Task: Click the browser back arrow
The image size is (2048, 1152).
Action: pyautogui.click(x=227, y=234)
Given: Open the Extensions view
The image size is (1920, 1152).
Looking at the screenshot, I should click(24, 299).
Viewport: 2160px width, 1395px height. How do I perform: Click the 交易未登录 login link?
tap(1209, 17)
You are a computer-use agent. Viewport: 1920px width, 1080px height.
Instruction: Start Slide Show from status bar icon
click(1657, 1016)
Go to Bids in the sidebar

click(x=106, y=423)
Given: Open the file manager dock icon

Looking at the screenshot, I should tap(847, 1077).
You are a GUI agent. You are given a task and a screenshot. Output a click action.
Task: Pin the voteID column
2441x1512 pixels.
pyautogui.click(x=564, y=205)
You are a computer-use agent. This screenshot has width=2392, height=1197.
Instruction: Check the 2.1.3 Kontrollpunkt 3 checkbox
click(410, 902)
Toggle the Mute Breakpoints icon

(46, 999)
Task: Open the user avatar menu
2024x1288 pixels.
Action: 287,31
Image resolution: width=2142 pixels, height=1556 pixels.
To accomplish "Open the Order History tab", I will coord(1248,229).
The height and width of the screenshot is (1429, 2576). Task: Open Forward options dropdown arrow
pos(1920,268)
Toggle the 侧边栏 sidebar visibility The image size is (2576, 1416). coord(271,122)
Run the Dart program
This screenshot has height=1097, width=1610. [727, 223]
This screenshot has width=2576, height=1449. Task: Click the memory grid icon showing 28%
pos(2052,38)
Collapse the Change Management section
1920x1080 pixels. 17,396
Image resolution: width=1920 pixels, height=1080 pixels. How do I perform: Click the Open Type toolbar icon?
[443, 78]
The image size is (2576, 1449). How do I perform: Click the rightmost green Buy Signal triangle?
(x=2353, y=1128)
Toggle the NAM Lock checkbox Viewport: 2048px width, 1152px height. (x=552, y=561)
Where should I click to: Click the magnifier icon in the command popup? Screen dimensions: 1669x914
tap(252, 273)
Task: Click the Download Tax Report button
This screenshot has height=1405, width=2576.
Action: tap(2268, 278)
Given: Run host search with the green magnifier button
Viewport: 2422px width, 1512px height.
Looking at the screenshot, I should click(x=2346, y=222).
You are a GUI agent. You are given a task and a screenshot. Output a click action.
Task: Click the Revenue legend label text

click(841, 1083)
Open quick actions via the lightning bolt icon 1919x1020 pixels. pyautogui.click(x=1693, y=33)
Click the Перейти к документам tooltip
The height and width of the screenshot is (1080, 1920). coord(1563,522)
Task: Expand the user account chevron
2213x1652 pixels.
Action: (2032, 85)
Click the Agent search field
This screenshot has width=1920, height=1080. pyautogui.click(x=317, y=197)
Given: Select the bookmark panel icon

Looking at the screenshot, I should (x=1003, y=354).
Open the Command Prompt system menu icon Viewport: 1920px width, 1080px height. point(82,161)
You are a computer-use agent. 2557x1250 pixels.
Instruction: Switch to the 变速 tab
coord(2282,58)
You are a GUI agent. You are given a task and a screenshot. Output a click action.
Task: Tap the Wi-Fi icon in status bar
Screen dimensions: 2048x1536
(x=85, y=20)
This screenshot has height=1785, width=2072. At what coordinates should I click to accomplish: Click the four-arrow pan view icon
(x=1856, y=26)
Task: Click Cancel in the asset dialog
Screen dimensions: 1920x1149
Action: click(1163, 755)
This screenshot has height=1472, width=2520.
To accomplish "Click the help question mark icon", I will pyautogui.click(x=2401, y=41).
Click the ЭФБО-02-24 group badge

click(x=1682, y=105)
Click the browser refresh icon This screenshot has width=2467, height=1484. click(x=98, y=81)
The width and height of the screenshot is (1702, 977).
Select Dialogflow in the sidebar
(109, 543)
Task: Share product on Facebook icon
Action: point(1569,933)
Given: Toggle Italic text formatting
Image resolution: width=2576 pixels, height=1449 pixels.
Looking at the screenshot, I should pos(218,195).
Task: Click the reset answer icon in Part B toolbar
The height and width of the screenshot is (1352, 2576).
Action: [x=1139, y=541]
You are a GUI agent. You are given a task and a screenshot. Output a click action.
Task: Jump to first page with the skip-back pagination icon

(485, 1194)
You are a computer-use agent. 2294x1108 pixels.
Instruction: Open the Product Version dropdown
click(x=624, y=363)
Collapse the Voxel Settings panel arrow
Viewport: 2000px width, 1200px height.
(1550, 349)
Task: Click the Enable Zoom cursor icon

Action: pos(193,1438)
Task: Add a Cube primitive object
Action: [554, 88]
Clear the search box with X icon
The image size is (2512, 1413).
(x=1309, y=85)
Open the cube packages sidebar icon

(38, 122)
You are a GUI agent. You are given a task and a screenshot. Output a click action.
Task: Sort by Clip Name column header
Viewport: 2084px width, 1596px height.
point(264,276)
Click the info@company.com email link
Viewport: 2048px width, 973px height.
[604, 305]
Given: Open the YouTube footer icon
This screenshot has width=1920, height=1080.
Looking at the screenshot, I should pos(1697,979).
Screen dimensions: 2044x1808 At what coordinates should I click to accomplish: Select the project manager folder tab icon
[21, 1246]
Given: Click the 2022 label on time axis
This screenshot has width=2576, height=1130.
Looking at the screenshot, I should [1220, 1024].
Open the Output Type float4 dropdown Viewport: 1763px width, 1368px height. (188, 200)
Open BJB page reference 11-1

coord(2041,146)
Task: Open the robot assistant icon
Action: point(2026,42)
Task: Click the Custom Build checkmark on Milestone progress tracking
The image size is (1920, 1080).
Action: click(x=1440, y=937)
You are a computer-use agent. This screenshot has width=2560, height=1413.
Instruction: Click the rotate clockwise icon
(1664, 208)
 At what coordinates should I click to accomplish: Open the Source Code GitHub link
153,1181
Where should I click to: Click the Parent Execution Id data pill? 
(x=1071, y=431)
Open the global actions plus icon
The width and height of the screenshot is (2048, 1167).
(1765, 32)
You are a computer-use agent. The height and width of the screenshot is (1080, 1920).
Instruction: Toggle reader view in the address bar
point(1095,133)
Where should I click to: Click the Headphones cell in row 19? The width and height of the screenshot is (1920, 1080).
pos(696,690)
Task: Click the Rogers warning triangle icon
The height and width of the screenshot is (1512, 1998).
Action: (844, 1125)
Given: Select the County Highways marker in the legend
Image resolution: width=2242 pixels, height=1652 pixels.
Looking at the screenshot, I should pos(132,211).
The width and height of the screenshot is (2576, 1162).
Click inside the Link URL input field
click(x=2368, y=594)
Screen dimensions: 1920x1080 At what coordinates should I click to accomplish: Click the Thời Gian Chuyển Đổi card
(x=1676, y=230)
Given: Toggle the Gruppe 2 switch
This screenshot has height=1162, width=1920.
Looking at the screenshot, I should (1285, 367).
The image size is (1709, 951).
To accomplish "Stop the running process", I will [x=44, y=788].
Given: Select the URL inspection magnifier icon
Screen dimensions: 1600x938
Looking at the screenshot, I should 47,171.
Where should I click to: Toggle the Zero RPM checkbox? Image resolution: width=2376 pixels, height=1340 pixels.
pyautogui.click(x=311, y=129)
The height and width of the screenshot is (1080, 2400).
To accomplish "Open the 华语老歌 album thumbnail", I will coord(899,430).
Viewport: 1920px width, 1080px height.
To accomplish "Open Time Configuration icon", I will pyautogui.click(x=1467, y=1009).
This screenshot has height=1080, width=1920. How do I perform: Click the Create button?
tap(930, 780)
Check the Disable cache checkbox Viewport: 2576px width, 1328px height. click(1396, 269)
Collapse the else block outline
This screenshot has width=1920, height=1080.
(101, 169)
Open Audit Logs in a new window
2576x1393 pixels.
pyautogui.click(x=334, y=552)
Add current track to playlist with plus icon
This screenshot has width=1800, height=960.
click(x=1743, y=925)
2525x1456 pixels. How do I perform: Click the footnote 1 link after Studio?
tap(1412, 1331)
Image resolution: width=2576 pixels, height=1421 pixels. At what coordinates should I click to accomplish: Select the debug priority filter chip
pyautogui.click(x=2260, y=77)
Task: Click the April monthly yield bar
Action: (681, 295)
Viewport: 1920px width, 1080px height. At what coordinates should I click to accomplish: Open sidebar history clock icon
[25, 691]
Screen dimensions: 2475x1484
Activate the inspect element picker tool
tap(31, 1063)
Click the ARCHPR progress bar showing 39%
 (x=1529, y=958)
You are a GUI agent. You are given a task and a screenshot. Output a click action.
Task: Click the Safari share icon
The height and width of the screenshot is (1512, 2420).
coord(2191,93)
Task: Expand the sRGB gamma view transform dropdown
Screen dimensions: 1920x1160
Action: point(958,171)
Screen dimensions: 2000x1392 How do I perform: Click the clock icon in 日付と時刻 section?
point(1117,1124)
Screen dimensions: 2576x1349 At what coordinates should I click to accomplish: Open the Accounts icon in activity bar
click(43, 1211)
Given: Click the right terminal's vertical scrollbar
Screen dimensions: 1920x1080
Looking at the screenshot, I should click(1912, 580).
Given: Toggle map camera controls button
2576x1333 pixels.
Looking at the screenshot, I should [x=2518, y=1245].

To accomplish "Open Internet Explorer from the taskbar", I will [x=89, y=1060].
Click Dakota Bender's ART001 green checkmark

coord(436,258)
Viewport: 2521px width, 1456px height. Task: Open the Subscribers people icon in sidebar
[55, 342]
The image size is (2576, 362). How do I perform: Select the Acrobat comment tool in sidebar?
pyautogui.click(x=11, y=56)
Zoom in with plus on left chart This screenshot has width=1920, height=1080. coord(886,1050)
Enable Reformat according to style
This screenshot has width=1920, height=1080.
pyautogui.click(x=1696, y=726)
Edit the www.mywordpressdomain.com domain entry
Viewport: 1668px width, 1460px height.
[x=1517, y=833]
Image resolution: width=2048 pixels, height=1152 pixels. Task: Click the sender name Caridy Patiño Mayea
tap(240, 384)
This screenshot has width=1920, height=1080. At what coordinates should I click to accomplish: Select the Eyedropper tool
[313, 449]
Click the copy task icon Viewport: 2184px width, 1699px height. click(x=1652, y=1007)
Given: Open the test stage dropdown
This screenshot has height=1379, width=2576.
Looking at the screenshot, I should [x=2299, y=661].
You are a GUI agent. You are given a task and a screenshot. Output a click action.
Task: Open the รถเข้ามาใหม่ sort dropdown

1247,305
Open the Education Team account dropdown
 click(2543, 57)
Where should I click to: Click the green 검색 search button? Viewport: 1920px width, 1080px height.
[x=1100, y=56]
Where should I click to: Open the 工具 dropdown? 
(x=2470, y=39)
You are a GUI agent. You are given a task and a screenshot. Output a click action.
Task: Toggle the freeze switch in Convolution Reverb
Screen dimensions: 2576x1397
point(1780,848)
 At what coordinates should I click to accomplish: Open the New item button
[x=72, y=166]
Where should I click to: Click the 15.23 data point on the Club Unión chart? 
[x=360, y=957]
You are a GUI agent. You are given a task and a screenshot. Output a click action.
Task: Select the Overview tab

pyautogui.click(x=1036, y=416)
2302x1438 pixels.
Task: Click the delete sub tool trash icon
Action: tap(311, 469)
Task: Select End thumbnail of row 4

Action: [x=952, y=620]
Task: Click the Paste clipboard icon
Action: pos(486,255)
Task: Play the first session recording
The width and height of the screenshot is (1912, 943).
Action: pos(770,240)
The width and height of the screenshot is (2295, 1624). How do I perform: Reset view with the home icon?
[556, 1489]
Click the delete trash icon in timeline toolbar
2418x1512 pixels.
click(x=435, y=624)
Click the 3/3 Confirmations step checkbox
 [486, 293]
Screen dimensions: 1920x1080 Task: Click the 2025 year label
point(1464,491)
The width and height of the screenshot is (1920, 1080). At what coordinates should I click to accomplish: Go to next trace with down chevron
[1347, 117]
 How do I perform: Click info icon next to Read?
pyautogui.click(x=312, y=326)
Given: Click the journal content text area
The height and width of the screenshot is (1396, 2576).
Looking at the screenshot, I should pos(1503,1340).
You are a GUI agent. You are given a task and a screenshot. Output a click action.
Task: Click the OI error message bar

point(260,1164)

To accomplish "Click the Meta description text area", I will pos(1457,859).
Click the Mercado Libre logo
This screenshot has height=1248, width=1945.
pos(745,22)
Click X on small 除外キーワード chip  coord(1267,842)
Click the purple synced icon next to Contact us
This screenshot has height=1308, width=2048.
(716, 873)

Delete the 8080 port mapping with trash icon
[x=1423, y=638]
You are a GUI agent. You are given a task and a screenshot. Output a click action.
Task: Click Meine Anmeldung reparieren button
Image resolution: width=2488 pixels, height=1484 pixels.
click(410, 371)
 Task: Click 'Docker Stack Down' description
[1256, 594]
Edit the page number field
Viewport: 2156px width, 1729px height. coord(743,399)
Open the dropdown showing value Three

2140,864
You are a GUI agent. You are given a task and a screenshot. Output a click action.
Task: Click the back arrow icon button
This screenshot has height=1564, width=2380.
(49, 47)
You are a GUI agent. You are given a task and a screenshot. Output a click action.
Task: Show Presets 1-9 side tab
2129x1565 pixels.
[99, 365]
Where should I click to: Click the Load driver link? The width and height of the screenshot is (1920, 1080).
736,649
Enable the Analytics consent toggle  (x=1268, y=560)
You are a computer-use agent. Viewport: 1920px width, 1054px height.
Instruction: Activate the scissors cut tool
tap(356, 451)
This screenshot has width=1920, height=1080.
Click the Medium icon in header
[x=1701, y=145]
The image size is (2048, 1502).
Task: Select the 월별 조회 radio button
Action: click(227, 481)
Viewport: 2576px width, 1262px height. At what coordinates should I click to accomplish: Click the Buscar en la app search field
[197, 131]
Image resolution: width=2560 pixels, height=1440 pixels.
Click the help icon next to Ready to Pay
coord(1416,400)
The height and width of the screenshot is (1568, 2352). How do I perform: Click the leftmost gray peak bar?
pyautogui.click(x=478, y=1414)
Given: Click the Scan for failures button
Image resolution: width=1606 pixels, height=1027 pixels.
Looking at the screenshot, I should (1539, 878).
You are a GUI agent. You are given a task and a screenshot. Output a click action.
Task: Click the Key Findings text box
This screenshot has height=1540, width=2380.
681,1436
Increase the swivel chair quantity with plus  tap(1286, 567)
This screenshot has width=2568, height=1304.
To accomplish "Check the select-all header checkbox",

◇ ◇ ◇

* _What you will do_: Output the listing above word for word, from the opening line through the line that contains "Toggle the NAM", and leave out everything after it.

* _Result_:
Task: Click the browser back arrow
The image size is (2048, 1152).
Action: pyautogui.click(x=227, y=234)
Given: Open the Extensions view
The image size is (1920, 1152).
Looking at the screenshot, I should click(24, 299).
Viewport: 2160px width, 1395px height. How do I perform: Click the 交易未登录 login link?
tap(1209, 17)
You are a computer-use agent. Viewport: 1920px width, 1080px height.
Instruction: Start Slide Show from status bar icon
click(1657, 1016)
Go to Bids in the sidebar

click(x=106, y=423)
Given: Open the file manager dock icon

Looking at the screenshot, I should tap(847, 1077).
You are a GUI agent. You are given a task and a screenshot. Output a click action.
Task: Pin the voteID column
2441x1512 pixels.
pyautogui.click(x=564, y=205)
You are a computer-use agent. This screenshot has width=2392, height=1197.
Instruction: Check the 2.1.3 Kontrollpunkt 3 checkbox
click(410, 902)
Toggle the Mute Breakpoints icon

(46, 999)
Task: Open the user avatar menu
2024x1288 pixels.
Action: 287,31
Image resolution: width=2142 pixels, height=1556 pixels.
To accomplish "Open the Order History tab", I will coord(1248,229).
The height and width of the screenshot is (1429, 2576). Task: Open Forward options dropdown arrow
pos(1920,268)
Toggle the 侧边栏 sidebar visibility The image size is (2576, 1416). coord(271,122)
Run the Dart program
This screenshot has height=1097, width=1610. [727, 223]
This screenshot has width=2576, height=1449. Task: Click the memory grid icon showing 28%
pos(2052,38)
Collapse the Change Management section
1920x1080 pixels. 17,396
Image resolution: width=1920 pixels, height=1080 pixels. How do I perform: Click the Open Type toolbar icon?
[443, 78]
The image size is (2576, 1449). How do I perform: Click the rightmost green Buy Signal triangle?
(x=2353, y=1128)
Toggle the NAM Lock checkbox Viewport: 2048px width, 1152px height. (x=552, y=561)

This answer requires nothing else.